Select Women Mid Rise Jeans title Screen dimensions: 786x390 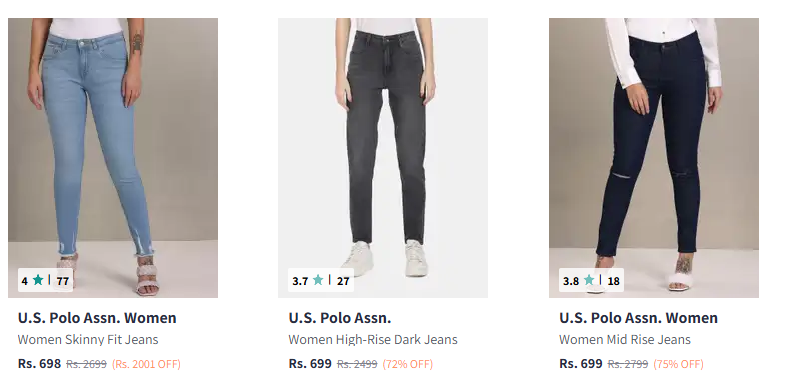[x=625, y=340]
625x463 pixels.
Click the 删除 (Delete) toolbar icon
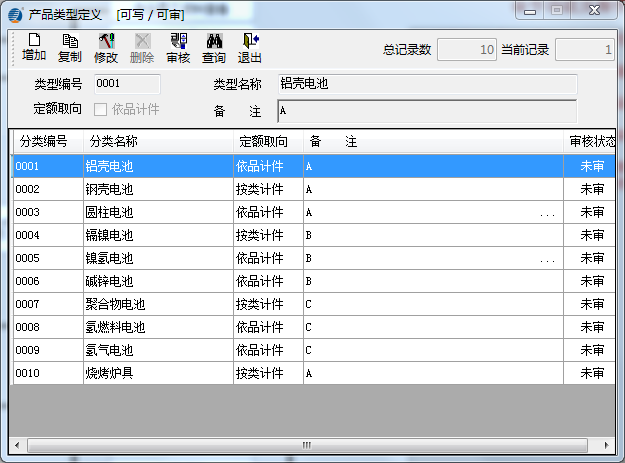142,47
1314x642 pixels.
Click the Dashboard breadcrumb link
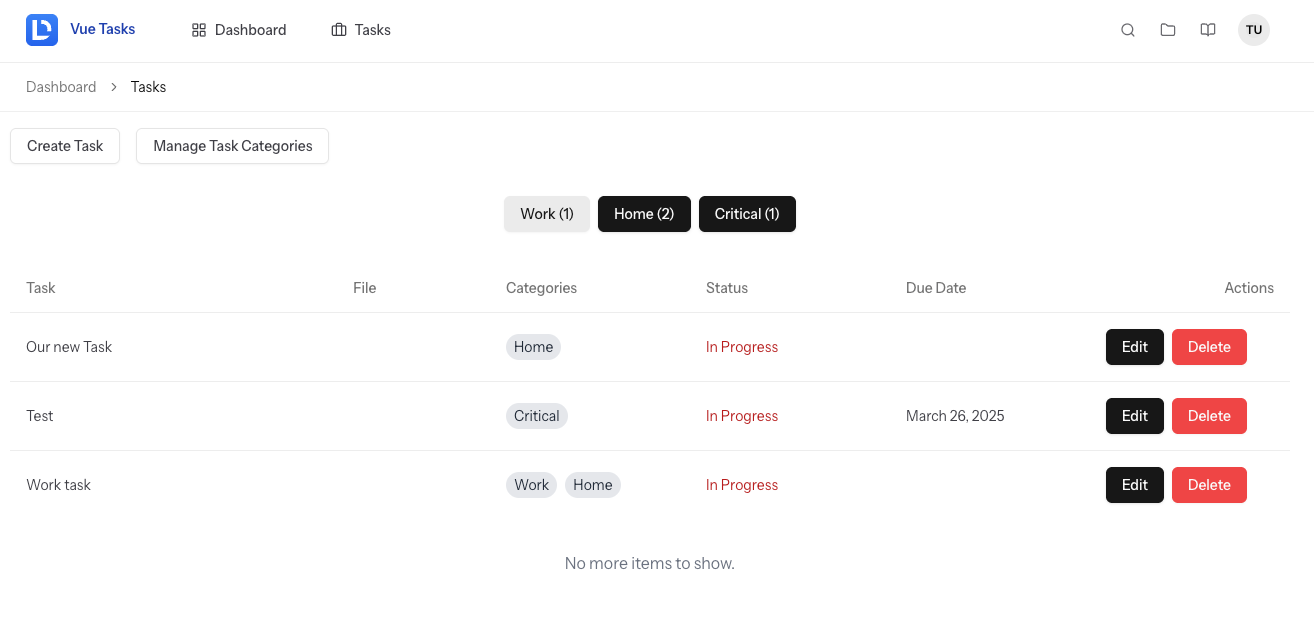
§
# [Given problem]
Reproduce the listing from the line containing "625x463 pixels." through the end of the listing, changing "toolbar icon" to "toolbar button" and keeping everything else the same. Omit the pictures from your answer.

# [Complete answer]
625x463 pixels.
Click the 删除 (Delete) toolbar button
142,47
1314x642 pixels.
Click the Dashboard breadcrumb link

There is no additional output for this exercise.